Transliteration in indicLP

This article explains the transliteration functionalities of indicLP

Getting Started

Transliteration is a topic that’s not often brought up in NLP tasks as more often than not we are dealing with corpus that contain latin text, thus making it standard. However this is not the case when deal with Indic Languages as more often than not we can have text from various scripts in our corpus. These could english translation of some words, quotes from other languages etc.

Transliteration is the process of converting text from one script to another. Unlike translation, we do not change the words and phrases to suit to new language, instead the pronunciation of words remain the same, only represented in the new language.

Transliteration in indicLP

indicLP provides transliteration functionality between all supported languages and latin script (English). This has been done using the library indic-transliteration and an example for which has been explained in the article.

Firstly we need to import the transliteration class from the transliterate submodule of indicLP.

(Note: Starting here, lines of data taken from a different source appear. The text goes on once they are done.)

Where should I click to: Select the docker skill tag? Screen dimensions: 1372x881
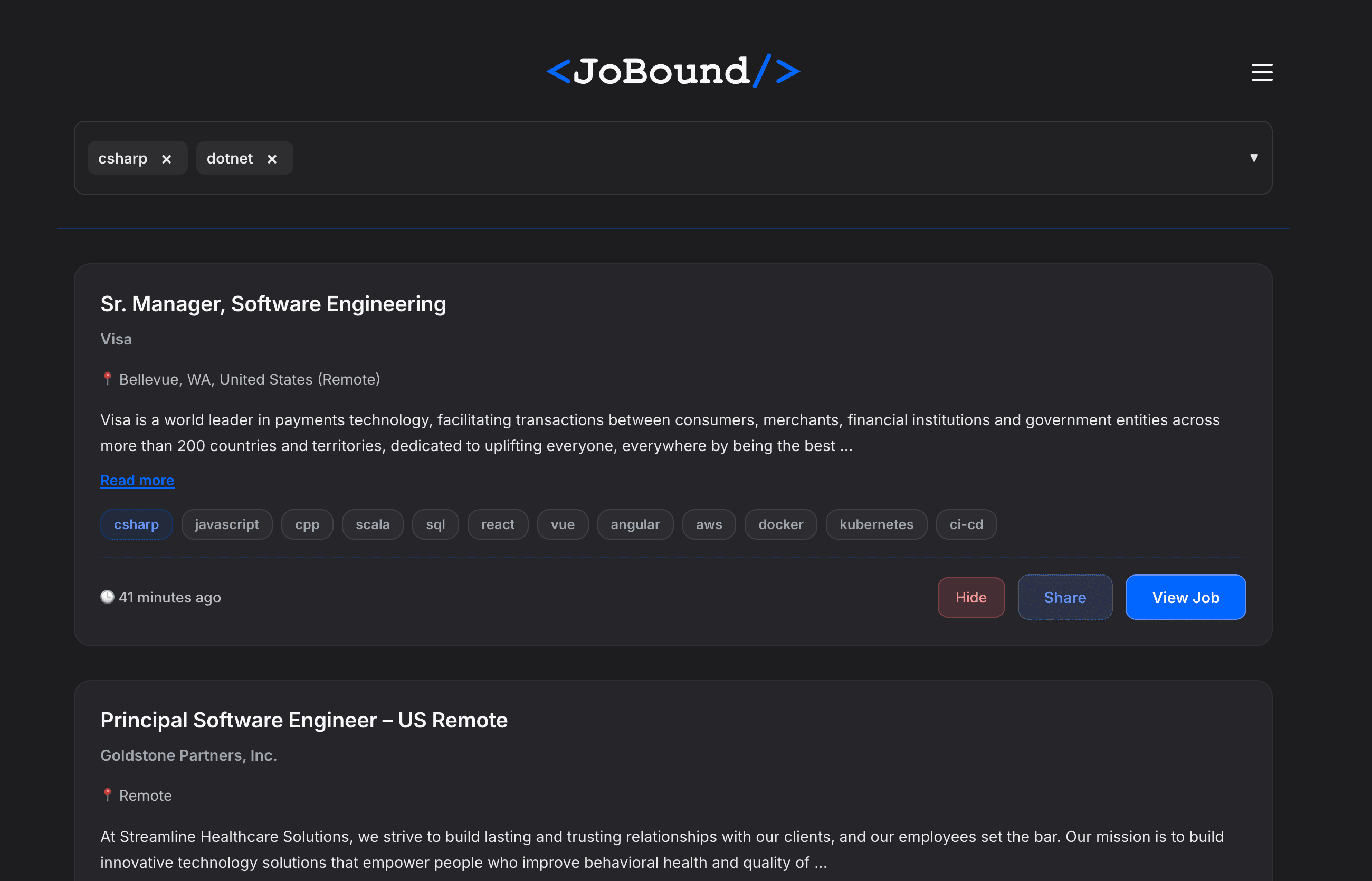[780, 524]
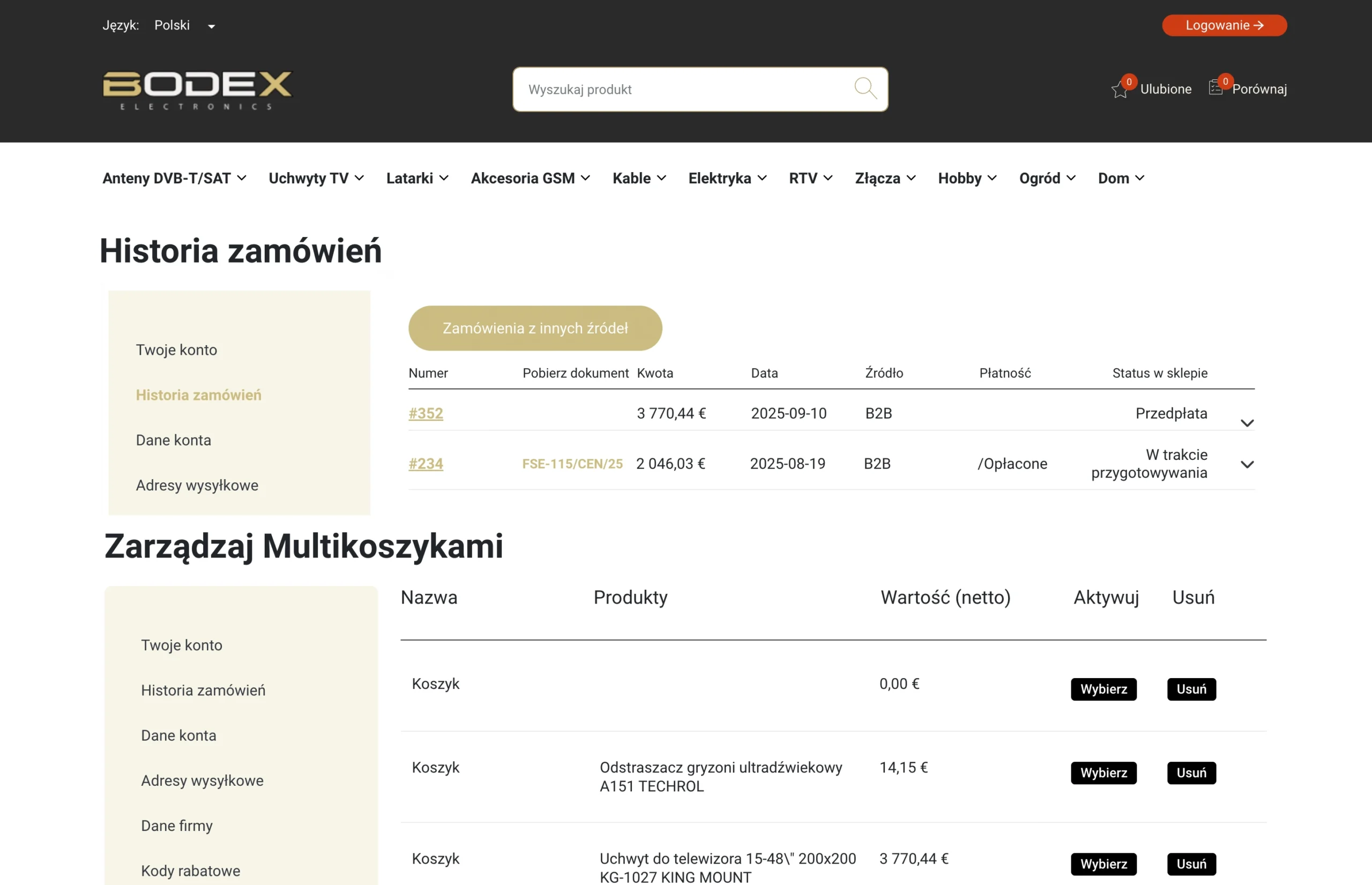
Task: Delete the empty 0,00 € basket with Usuń
Action: (x=1191, y=689)
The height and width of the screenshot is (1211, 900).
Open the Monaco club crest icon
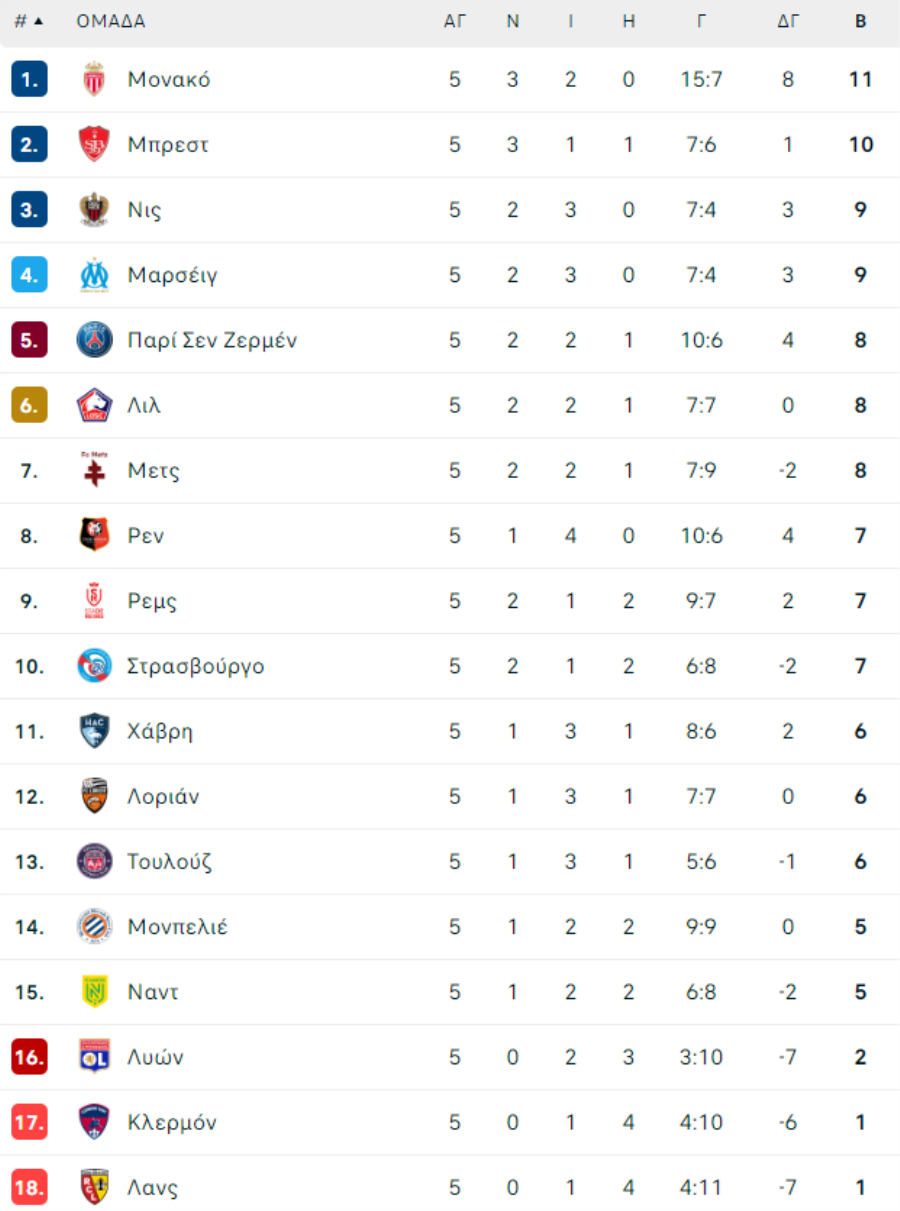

from indicLP.transliterate import Transliterate

Let us now define an instance of the Transliteration class to convert Hindi (Devanagari) to Tamil. Once we have defined the class we’ll use it to transliterate the word “आदमी” in Tamil.

hi2ta = Transliterate("hi","ta")
print(hi2ta.convert("आदमी"))

# Output is ஆதமீ

Let us now try to revert back to Devanagari script now. For this we’ll be using the method revert of Transliteration class. We can notice that reverse it doesn’t give us the original string as often there are multiple character that are pheonetically similar to each other.

text = hi2ta.convert("आदमी")
print(hi2ta.revert(text))

# Output is आधमी